甘くて苦い手

 星界の城の中を、グレイは足取り軽く進む。忍たるもの重々しく歩くなど論外だが、今は少し意味が違う。
 目的の人物を見つけ、息を弾ませて速度を上げる。食堂前の紅の傘の下、彼女は椅子に座って何やら書き物をしていた。
「母さん!」
 彼女が顔を上げる。その、薄紅の髪の少女――サクラは、紛れもなくグレイの母親なのだった。
「グレイ。どうしたんですか、そんなに慌てて」
「やっと、あげられるような綺麗なのができたぜ。ほら」
 グレイは向かいの椅子に腰を下ろすと、小箱を取り出した。そっと蓋を開け、懐紙をどける。サクラはその中身を見て、ぱっと顔を華やがせた。
「わぁ、すごいです! とっても可愛い!」
 桜色の小さな飴玉。色はつけたまま、透明感を残すのに随分苦労したのだ。
 うっとりと眺めているサクラ。グレイはテーブルに片肘をつく。
「この時季、さすがにサクランボは手に入らなくてさ。食堂で相談したら柘榴ならあるって。それで着色したんだ」
「グレイは器用ですね……」
 感心しながら、サクラの目は『早く味を知りたい』と急いていた。
 どうぞと苦笑すると、サクラは頬を赤らめて一粒口に放り込む。
「おいしい! いつもの飴より酸味があって、でもそれでいっそう甘みが引き立って……」
「そうそう、やっぱり母さんは話が分かるよな」
 グレイはうんうんと頷いた。
 父サイゾウは、甘いものが苦手だ。同世代の女は甘味を与えると勘違いし始めるし――自覚がないから質の悪いことに、これにはどちらもグレイの端正な容姿が大きく影響しているのだが――男に渡すとそれはそれで妙な噂が立つ。かといって親世代の人間に贈るのも、子供が気を遣わなくていいと言われてしまう。

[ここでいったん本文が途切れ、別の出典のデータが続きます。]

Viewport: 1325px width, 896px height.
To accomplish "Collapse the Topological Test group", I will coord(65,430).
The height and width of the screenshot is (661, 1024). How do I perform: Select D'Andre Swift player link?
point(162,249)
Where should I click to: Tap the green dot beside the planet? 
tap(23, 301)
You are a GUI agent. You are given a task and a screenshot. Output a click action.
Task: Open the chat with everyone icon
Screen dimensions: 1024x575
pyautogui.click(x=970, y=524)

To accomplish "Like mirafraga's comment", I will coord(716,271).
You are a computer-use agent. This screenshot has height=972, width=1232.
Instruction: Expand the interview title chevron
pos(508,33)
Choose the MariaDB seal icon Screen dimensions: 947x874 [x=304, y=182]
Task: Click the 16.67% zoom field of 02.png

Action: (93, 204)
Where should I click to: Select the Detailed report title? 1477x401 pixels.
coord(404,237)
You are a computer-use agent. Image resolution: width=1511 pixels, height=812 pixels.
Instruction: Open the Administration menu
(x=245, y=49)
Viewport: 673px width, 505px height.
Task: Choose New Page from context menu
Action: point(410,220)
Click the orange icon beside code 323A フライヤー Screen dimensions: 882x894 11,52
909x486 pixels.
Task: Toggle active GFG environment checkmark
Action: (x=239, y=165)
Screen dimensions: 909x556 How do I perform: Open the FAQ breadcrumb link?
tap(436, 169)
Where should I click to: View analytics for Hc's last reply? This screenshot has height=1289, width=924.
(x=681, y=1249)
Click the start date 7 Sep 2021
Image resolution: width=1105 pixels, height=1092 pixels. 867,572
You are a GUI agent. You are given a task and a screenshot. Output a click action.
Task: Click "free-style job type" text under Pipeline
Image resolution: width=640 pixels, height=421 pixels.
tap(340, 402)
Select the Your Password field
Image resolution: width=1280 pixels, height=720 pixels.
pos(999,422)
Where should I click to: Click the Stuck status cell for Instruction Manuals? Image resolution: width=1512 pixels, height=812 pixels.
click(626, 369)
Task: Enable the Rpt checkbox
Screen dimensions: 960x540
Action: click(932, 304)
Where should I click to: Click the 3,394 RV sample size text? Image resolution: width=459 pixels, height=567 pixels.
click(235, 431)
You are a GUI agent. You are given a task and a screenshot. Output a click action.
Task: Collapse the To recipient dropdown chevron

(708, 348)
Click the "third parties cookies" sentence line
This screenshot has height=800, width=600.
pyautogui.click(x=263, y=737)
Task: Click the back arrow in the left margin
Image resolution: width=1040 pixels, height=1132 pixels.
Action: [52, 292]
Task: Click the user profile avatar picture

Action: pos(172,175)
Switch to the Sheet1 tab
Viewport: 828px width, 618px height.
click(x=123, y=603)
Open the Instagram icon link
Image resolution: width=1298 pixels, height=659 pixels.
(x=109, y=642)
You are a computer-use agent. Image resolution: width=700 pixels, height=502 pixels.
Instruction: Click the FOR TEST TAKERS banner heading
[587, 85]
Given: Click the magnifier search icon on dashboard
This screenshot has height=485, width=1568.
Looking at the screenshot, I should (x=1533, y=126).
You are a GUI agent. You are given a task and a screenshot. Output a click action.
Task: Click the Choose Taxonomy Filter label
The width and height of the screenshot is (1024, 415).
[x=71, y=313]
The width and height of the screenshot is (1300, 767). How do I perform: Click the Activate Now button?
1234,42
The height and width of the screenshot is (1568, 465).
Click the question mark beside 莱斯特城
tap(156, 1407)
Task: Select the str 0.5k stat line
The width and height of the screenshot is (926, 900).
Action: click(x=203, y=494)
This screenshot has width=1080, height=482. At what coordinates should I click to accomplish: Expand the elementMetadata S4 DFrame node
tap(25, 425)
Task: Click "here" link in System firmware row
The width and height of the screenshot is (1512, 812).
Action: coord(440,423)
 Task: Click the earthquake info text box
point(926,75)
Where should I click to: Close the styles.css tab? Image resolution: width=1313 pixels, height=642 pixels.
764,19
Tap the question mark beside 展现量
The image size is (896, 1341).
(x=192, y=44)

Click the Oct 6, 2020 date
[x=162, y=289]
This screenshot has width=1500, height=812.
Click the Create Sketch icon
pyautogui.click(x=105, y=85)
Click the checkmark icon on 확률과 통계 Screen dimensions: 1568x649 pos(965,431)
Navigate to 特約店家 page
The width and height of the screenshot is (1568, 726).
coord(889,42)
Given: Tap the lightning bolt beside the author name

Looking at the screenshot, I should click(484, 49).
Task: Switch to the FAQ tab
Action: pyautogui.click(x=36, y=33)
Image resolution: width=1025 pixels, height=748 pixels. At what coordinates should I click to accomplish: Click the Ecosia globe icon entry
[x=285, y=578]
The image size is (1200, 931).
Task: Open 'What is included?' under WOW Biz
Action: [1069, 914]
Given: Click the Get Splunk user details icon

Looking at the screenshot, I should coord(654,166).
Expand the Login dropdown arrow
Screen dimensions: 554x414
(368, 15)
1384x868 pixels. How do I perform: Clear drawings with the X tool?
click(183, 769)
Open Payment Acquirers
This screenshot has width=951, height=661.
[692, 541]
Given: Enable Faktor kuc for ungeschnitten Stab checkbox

 サクラは何の気兼ねもなく受け取って、無邪気に喜んで、しかも仔細な感想まで述べてくれる。時には、たとえ親離れができないと笑われようが知ったことではない、連れ立って店まで買い物に行くこともある。そして急ぎ足で戻って、茶を淹れてあれこれ語り合いながら食す……。
 サクラはグレイにとって、最高の甘味仲間だった。
「それで、母さん。何してたんだ」
「あ、これはですね」
 よかった、今日はきちんと喋ることができている。先日は張り切って大きな飴を作りすぎて、口の小さなサクラは、飴が溶けて小さくなるまでまともに聞き取れる言葉を話せなかった。
「オロチさんからの課題です。お札百枚、きちんと書けるようになるまで練習中なんですよ」
「……それ、また体よく手伝わされてないか?」
 グレイは半眼でサクラを見た。あの王城お抱え呪い師は、もっともらしいことを言って自分の都合のいい展開に持っていく癖があるのだ。それで許されるのはひとえに人徳と、実力あってのことだろうが。
 いいんですよ、とサクラは笑う。
「お札を作る特訓をさせてもらって、それでオロチさんの役に立つかもしれないなら、とてもいいことじゃないですか」
「母さんがいいなら、いいけど」
 けど、とは言いながらやはりグレイは釈然としないのだった。
 サクラは書き終えた札を、一枚一枚小さな文鎮で乾かしている。壁に貼りながら部屋でやればいいのに、ともグレイは思ったが、それはそれで気が滅入りそうだ。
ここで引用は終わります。